Liberal Democrat Councillor Andrew Varney, the new lord mayor, said the eviction at the Downs, which took place on Wednesday, June 5, was an “extraordinary waste of money”. There are now calls for a review into how the handling of the encampments could have been improved.

The group of Travellers first set up on the Downs last week. After getting evicted, they then moved to Horfield Common and Eastville Park, before getting evicted from there too. However, Cllr Varney questioned the evictions at a Downs committee meeting on Monday, June 10.

Read more: Dozens of caravans and vehicles leave Bristol area after police surround park

Read more: Bristol cafe reopens and local residents litter pick after group of Travellers leave site

He said: “They weren’t planning on staying around for long anyway, so it does seem like an extraordinary waste of money. It seems as though there’s no point pushing the problem from one place to another place.
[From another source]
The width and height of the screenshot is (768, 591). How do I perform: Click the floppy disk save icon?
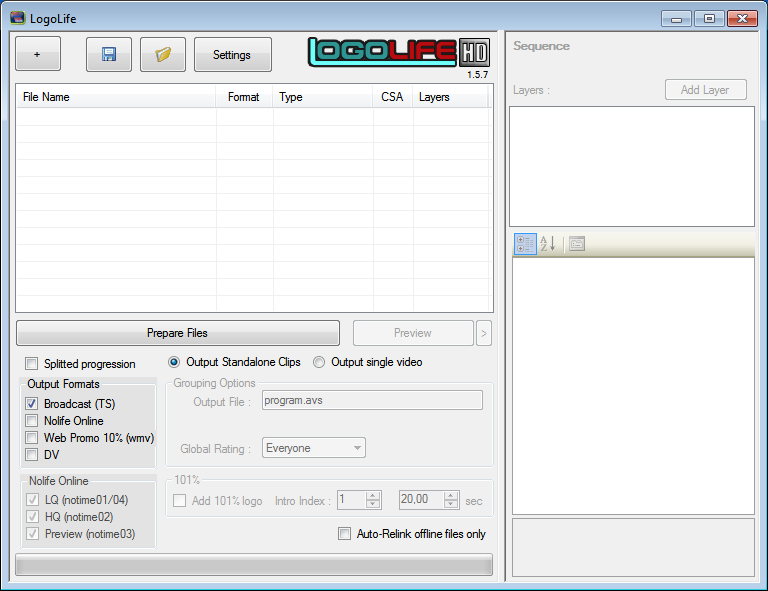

We do need a city-wide policy going forward.”

Last week Bristol City Council said that “high levels of anti-social behaviour and criminality” led to police taking action to move the group on. Residents reportedly said rocks had been thrown at toddlers on Horfield Common, while there were also reports of vandalism.

One reason the eviction took place so quickly on the Downs was due to a “possession order”, which was granted last year. According to Green Cllr Paula O’Rourke, this runs out at the end of summer, so any future encampments from this autumn onwards could be harder to evict.

Just some of the caravans and vehicles that could be seen on Horfield Common from the road on June 5, 2024
Just some of the caravans and vehicles that could be seen on Horfield Common from the road on June 5, 2024 -Credit:Bristol Live

She said: “The encampments happened last year in a sequence, where there was always somebody that was on the Downs. That allowed long enough for there to be a possession order granted. That possession order lasts until the end of August this year, which means an eviction was able to happen quite quickly.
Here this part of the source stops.